**Description of the task:** Swap "screenshot" for "image" in the stretch of data from the line containing "27:' header box" through the line containing "pyautogui.click(x=442, y=461)", and give back only those lines with nothing else changed.

**Dataset rows:**
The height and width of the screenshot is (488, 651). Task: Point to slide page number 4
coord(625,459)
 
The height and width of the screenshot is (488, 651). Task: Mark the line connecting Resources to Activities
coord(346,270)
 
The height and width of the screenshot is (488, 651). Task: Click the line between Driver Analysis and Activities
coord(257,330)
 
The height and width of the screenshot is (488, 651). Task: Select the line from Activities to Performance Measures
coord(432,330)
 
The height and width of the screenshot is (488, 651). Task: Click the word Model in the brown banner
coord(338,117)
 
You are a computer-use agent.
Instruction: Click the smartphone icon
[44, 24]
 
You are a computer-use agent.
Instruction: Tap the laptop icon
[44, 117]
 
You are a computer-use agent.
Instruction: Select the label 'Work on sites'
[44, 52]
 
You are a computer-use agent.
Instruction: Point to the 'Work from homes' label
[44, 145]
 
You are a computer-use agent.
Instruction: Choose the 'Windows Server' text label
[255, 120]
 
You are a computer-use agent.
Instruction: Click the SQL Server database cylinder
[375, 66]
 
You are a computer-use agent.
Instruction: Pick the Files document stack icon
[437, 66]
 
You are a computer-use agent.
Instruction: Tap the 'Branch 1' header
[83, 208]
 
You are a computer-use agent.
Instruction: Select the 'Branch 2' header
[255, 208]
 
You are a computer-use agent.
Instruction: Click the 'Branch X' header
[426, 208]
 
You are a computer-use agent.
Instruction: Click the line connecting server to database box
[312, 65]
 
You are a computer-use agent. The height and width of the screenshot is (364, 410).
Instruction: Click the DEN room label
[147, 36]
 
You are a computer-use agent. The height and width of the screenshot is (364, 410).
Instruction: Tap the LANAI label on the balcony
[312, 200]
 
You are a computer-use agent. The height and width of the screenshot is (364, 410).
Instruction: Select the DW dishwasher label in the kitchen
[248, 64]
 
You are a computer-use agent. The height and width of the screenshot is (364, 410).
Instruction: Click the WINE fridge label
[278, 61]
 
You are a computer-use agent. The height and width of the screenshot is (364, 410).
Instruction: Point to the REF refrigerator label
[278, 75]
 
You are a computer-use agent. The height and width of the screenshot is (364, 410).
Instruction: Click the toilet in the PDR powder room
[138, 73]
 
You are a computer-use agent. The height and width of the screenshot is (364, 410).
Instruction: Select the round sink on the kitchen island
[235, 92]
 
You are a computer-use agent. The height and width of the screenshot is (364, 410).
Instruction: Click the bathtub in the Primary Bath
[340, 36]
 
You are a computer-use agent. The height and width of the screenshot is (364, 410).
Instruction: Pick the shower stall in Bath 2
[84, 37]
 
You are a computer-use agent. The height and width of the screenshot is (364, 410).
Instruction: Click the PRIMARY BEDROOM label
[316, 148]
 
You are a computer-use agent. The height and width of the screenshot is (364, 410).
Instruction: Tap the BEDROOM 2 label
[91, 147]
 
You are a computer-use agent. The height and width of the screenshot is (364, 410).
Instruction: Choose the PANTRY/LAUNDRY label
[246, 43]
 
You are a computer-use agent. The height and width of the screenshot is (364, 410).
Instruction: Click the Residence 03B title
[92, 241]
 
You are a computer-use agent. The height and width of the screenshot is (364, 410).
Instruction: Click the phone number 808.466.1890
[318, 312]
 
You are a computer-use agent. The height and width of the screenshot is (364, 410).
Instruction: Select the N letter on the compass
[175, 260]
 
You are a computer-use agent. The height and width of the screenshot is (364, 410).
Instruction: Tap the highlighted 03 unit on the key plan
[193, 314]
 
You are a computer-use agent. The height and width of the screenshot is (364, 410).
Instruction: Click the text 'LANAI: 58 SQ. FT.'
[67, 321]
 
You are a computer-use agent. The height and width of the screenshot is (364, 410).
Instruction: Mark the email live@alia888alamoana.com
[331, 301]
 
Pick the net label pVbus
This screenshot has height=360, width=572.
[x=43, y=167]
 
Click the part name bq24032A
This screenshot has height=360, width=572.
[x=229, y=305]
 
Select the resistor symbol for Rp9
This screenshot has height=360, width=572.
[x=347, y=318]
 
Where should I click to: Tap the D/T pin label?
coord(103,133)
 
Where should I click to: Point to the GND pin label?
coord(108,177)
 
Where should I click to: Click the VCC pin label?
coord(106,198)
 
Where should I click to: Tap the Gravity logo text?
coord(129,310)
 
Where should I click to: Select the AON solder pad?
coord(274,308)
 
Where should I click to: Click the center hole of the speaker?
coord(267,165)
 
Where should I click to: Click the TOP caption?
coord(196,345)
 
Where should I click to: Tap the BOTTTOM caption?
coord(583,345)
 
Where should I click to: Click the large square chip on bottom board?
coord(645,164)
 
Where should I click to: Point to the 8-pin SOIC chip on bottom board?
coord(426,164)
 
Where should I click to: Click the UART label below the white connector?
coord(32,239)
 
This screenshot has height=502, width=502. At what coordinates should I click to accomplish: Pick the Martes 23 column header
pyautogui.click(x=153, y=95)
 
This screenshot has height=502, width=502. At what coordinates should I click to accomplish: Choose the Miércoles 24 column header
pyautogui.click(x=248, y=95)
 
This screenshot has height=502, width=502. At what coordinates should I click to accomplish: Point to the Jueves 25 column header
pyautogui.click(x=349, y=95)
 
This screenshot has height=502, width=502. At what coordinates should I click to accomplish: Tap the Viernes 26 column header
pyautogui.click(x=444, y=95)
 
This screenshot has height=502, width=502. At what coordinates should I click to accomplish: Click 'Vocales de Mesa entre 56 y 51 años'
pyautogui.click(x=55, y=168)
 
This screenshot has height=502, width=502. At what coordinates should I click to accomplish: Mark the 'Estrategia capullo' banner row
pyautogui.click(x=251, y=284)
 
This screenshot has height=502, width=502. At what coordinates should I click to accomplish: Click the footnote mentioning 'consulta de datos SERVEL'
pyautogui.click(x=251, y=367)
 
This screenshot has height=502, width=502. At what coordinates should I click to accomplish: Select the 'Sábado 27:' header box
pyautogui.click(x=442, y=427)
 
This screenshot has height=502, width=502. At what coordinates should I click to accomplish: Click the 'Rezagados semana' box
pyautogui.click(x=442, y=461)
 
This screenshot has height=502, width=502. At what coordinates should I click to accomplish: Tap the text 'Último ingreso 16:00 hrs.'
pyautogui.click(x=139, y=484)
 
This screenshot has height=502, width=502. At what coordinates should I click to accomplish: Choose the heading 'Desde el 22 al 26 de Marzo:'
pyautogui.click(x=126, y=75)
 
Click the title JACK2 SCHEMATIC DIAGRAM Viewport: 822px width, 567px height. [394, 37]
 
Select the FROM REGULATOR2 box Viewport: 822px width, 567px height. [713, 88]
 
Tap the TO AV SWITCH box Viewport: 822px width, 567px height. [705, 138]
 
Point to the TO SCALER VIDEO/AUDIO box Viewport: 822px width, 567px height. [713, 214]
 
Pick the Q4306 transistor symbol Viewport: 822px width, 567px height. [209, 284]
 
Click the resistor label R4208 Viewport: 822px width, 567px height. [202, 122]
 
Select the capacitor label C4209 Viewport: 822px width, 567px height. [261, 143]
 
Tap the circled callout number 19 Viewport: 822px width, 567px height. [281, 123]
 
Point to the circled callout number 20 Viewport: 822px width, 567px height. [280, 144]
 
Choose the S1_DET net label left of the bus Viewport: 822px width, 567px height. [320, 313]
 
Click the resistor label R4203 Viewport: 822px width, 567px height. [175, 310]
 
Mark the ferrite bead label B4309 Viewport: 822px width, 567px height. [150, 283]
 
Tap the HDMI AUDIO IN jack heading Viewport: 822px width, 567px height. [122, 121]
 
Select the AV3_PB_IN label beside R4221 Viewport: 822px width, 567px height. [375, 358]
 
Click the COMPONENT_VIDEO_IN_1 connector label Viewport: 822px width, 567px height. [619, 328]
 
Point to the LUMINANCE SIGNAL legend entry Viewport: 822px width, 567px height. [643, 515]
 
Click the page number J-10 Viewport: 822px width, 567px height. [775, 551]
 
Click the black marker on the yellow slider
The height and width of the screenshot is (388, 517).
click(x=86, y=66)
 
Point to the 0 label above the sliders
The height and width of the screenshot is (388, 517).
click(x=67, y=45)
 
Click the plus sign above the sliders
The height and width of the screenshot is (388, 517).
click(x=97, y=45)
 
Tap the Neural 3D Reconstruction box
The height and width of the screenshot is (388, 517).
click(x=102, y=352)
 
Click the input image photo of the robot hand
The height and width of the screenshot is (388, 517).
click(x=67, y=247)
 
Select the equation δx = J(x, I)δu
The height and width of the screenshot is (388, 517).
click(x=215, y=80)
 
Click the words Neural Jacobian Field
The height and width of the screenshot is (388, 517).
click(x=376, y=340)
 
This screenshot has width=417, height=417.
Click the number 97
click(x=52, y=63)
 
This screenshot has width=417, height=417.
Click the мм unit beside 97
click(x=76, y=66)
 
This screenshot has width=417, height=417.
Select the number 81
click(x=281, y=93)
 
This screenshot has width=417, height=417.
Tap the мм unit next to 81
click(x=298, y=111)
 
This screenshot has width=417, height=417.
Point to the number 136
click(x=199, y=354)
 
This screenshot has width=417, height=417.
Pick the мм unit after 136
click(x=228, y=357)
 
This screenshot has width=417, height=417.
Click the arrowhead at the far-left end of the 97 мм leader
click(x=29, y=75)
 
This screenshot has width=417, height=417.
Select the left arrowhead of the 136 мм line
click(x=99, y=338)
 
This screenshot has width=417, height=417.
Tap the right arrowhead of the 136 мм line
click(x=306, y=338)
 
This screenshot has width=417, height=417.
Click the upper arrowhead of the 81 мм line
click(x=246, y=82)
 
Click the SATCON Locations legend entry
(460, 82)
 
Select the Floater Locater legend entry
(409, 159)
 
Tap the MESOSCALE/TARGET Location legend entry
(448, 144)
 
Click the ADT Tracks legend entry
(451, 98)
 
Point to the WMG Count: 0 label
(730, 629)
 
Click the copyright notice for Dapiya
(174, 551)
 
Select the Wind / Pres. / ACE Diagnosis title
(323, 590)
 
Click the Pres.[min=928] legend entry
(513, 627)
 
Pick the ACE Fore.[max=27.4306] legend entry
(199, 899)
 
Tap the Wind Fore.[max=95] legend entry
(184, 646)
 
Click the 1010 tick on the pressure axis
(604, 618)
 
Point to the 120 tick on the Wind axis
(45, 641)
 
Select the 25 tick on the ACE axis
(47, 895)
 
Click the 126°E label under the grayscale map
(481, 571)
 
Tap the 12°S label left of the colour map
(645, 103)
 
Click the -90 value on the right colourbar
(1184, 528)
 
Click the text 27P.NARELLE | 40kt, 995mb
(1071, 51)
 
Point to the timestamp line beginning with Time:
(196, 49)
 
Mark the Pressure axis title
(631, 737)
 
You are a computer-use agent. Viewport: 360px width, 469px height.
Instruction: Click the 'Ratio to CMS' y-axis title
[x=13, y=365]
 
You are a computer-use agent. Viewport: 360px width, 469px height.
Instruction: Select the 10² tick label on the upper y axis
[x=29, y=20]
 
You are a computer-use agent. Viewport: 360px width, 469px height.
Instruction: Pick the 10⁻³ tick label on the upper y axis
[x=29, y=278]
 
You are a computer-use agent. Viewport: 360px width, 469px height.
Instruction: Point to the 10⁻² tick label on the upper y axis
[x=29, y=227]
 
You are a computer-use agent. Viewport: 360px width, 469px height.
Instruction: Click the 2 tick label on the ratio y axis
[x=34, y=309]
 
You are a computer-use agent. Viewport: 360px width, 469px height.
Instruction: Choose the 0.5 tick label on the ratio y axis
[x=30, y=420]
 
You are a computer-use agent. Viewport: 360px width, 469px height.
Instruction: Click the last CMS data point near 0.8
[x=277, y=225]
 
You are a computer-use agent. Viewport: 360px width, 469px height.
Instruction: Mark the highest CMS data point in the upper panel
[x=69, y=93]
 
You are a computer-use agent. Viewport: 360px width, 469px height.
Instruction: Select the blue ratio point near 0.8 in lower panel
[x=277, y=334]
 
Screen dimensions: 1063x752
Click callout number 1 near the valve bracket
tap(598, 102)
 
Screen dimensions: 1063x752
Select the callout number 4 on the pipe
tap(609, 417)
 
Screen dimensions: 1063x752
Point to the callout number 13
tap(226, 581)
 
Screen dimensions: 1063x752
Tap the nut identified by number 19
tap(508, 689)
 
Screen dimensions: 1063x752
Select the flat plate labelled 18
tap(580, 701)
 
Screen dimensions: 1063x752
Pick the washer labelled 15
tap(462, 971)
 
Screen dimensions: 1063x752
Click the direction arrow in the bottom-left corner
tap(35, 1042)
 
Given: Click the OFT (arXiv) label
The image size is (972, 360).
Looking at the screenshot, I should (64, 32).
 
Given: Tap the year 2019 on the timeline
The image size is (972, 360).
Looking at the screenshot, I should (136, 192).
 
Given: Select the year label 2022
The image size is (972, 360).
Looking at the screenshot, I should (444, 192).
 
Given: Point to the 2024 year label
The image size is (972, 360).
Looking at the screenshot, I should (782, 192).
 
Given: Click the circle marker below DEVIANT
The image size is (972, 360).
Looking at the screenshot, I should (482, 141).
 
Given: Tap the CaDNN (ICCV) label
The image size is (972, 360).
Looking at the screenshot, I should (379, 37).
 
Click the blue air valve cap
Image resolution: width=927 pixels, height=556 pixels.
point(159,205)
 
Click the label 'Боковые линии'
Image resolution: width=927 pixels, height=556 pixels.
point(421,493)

**Task answer:**
This image has height=502, width=502. At what coordinates should I click to accomplish: Select the 'Sábado 27:' header box
pyautogui.click(x=442, y=427)
 
This image has height=502, width=502. At what coordinates should I click to accomplish: Click the 'Rezagados semana' box
pyautogui.click(x=442, y=461)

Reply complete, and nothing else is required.